WHAT YOU ARE ASKED TO DO: Your answer should be an exact copy of the lines from the start of the entries to the line containing "Mardi Gras: The", both included.

[Stored items]
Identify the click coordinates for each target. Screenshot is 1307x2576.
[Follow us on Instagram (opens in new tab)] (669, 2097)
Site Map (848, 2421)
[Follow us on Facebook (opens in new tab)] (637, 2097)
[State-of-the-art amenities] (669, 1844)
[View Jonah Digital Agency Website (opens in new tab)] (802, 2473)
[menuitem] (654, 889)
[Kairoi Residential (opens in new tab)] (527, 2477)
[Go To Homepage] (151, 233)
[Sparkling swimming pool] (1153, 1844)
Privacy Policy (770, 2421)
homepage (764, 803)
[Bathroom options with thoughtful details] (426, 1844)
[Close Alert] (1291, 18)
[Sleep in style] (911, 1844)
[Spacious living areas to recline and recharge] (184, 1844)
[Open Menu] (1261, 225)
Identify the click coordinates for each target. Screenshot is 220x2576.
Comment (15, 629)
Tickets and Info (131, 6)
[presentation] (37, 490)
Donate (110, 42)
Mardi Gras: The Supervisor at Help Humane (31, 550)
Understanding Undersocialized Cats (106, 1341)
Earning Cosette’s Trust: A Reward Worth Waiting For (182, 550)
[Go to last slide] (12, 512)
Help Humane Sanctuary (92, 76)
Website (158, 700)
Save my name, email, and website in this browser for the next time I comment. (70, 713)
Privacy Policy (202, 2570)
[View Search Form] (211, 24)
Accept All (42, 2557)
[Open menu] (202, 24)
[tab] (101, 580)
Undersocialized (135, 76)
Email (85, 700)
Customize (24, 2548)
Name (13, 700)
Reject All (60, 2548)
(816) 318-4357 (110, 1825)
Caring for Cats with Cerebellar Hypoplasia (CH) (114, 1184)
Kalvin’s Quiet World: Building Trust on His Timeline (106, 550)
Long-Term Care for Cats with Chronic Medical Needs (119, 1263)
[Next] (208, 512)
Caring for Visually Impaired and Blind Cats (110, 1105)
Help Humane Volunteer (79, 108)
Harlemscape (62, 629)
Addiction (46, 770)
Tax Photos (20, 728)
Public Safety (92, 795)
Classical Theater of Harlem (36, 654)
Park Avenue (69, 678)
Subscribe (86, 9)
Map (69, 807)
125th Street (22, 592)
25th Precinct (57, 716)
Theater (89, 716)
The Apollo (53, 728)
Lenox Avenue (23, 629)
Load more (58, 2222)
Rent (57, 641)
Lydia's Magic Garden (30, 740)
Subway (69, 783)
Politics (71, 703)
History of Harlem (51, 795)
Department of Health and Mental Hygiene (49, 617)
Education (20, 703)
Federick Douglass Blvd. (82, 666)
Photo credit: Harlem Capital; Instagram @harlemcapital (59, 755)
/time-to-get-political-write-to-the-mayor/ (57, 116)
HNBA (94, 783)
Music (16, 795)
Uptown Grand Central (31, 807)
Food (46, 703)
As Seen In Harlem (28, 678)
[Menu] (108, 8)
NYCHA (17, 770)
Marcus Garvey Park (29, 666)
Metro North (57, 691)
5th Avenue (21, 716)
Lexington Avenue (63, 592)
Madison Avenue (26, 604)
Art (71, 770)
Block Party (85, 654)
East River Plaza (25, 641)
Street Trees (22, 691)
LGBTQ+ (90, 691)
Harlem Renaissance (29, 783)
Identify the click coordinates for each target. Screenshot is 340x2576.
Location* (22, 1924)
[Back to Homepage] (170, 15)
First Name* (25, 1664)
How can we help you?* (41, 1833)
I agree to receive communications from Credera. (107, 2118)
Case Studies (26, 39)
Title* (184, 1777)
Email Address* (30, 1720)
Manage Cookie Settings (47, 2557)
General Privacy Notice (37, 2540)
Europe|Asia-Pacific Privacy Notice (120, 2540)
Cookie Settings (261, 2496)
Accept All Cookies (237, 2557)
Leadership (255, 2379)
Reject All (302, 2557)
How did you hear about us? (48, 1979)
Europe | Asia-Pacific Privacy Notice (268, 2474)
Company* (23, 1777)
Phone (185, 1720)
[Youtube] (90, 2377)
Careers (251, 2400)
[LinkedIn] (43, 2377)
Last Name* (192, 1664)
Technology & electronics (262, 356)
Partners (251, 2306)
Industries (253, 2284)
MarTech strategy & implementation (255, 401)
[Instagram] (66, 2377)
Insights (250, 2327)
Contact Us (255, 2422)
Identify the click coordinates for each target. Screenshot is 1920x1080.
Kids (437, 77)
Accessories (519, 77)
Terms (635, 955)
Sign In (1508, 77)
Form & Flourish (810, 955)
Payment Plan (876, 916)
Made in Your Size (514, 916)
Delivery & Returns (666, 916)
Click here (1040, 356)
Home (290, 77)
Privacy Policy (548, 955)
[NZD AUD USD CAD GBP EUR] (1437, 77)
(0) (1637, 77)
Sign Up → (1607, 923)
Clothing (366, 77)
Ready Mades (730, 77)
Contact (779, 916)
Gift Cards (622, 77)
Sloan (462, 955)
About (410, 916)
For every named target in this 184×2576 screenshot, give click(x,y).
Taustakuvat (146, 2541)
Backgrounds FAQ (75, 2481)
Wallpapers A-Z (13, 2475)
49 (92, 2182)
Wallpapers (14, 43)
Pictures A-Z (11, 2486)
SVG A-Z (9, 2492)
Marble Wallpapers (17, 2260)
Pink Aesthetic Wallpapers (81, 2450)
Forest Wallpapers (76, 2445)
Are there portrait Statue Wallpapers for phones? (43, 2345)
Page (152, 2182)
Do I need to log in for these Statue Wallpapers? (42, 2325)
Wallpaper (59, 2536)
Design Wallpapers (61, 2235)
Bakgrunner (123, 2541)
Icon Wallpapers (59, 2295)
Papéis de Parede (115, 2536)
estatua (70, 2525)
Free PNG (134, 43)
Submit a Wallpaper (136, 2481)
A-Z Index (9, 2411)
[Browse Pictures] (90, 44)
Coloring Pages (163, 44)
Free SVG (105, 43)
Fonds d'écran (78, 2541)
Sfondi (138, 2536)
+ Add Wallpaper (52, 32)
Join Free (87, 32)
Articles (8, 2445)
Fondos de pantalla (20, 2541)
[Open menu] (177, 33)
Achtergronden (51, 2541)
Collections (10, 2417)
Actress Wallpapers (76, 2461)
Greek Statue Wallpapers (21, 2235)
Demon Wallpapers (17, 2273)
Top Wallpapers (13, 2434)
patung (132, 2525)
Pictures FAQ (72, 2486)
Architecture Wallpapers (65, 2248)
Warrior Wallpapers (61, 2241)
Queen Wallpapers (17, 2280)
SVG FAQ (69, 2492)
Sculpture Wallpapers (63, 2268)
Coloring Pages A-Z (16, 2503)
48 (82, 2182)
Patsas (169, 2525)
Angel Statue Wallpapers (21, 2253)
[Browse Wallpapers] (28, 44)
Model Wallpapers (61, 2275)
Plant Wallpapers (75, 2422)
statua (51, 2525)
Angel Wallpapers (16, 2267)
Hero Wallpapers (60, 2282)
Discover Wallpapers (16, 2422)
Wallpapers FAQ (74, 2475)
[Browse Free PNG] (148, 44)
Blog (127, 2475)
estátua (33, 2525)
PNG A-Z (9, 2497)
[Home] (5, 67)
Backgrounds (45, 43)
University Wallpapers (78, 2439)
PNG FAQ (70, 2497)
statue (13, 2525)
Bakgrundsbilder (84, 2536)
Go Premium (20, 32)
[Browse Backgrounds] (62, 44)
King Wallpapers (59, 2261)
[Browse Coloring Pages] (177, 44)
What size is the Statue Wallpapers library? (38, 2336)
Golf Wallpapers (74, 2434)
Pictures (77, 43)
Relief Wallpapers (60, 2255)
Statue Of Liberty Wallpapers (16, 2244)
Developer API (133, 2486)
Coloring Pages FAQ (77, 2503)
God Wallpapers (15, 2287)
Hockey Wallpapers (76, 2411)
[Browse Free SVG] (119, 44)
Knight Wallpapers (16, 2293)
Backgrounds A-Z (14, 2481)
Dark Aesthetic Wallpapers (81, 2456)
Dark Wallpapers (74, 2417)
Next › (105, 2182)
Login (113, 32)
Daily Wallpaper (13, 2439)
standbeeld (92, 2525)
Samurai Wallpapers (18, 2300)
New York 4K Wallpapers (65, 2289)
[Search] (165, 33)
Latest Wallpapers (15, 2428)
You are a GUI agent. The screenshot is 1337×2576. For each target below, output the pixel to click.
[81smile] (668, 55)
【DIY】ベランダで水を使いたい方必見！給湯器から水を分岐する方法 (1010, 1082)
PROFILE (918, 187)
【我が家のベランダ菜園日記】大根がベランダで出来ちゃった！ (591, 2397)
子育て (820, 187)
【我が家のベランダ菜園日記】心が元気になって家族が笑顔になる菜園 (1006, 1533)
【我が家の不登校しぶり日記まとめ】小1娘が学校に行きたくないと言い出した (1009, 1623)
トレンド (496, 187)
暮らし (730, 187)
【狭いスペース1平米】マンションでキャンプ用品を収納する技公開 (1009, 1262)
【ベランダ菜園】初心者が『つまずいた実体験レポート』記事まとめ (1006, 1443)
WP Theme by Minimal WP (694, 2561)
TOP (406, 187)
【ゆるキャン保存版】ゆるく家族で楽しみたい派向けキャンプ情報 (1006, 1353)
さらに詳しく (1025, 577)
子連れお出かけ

EXERCISE ANSWER:
Identify the click coordinates for each target. Screenshot is 1307x2576.
[Follow us on Instagram (opens in new tab)] (669, 2097)
Site Map (848, 2421)
[Follow us on Facebook (opens in new tab)] (637, 2097)
[State-of-the-art amenities] (669, 1844)
[View Jonah Digital Agency Website (opens in new tab)] (802, 2473)
[menuitem] (654, 889)
[Kairoi Residential (opens in new tab)] (527, 2477)
[Go To Homepage] (151, 233)
[Sparkling swimming pool] (1153, 1844)
Privacy Policy (770, 2421)
homepage (764, 803)
[Bathroom options with thoughtful details] (426, 1844)
[Close Alert] (1291, 18)
[Sleep in style] (911, 1844)
[Spacious living areas to recline and recharge] (184, 1844)
[Open Menu] (1261, 225)
Identify the click coordinates for each target. Screenshot is 220x2576.
Comment (15, 629)
Tickets and Info (131, 6)
[presentation] (37, 490)
Donate (110, 42)
Mardi Gras: The Supervisor at Help Humane (31, 550)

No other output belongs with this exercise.